## Extracted text
[Start of Attachment]

This may not be high on your list of global warming fears, especially when compared to the increase in droughts, floods, and storms that are expected in a warmer world, but researchers’ prediction of an increase in kidney stones means that many Americans will feel the pain of climate change inside their own bodies.
Linking climate change to kidney stones seems odd, but it’s based on the solid medical finding that people in warm regions develop the condition at increased rates. Sweating in warm weather removes fluid from the body and increases the salt concentration in urine, which can spur the growth of kidney stones…. The new study predicts about 2.2 million additional climate-related kidney stone cases each year by 2050 [Chicago Tribune].
In the report, published in the Proceedings of the National Academy of Sciences [subscription required], researchers say that warmer temperatures in the United States will expand the “kidney stone belt,” an area of the Southeast U.S. where men are twice as likely to develop the disease compared with the Northeast [Bloomberg]. Researchers predict more cases of the excruciatingly painful condition in places such as California and along the East Coast, but also note that kidney stones are easily preventable; people just need to drink more water. But doctors said getting an entire region of the country to change drinking habits could prove difficult [Chicago Tribune].

[End of Attachment]

## Tasks to perform
1 > Quote the kidney stone article word for word, everything from "This may not" down to "their own bodies.".
2 > According to the kidney stone article, how many additional climate-related kidney stone cases per year does the new study predict by 2050?

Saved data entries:
[Start of Attachment]

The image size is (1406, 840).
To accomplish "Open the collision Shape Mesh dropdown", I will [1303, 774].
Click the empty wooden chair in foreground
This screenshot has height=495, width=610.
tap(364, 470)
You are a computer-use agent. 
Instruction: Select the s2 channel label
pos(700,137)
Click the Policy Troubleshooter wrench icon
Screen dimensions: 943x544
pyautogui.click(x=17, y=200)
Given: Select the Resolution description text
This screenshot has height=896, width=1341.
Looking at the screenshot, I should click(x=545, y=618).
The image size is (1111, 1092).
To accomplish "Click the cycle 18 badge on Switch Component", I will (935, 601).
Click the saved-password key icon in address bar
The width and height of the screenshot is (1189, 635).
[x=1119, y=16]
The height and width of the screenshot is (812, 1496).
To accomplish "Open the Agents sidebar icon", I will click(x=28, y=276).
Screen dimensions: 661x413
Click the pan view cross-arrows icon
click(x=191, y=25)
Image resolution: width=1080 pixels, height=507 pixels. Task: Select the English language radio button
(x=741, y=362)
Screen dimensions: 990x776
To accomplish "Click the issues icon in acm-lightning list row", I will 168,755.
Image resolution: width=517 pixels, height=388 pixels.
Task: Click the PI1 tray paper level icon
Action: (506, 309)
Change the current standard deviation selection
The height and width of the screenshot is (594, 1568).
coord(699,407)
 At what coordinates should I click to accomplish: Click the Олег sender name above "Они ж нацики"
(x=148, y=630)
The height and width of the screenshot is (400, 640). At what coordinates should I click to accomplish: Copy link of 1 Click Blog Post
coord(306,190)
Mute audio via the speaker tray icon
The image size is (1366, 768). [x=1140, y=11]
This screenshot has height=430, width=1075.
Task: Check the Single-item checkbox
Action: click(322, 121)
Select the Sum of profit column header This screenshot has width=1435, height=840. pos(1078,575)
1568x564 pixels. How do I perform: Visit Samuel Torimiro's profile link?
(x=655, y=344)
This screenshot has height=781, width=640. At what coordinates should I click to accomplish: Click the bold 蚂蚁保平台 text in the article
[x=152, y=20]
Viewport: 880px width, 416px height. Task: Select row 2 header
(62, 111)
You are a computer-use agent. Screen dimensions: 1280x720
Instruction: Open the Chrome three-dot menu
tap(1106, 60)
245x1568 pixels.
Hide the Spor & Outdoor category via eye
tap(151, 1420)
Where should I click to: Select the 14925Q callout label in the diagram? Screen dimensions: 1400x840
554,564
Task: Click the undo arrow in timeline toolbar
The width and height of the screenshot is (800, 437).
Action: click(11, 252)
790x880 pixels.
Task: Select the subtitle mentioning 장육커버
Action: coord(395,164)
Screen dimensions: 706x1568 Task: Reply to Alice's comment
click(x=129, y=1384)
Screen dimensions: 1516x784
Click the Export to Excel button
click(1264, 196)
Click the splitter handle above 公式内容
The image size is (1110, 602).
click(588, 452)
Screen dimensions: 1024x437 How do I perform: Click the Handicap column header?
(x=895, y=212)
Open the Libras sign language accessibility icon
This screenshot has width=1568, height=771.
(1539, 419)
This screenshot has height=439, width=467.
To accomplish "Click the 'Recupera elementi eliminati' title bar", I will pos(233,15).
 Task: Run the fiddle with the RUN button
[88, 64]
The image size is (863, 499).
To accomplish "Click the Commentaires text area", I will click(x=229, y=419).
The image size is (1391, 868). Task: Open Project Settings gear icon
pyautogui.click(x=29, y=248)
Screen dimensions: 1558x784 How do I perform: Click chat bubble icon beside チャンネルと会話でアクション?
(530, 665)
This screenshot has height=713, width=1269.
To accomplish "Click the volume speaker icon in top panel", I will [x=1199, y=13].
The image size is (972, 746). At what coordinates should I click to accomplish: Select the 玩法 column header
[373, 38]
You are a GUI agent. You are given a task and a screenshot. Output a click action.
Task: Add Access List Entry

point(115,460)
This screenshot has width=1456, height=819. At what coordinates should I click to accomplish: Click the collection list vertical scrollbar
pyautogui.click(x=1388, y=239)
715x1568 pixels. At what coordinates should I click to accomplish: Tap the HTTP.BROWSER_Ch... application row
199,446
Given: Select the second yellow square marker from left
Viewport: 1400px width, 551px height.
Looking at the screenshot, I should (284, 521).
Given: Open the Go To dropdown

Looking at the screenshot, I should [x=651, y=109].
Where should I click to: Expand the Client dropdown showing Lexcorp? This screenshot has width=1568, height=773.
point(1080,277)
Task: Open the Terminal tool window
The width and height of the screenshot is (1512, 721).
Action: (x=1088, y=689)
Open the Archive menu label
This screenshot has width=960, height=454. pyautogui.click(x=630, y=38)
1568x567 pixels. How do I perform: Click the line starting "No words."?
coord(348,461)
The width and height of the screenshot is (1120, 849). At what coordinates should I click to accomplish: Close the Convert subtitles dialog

[End of Attachment]

## Solved tasks
1 >
This may not be high on your list of global warming fears, especially when compared to the increase in droughts, floods, and storms that are expected in a warmer world, but researchers’ prediction of an increase in kidney stones means that many Americans will feel the pain of climate change inside their own bodies.

2 > About 2.2 million.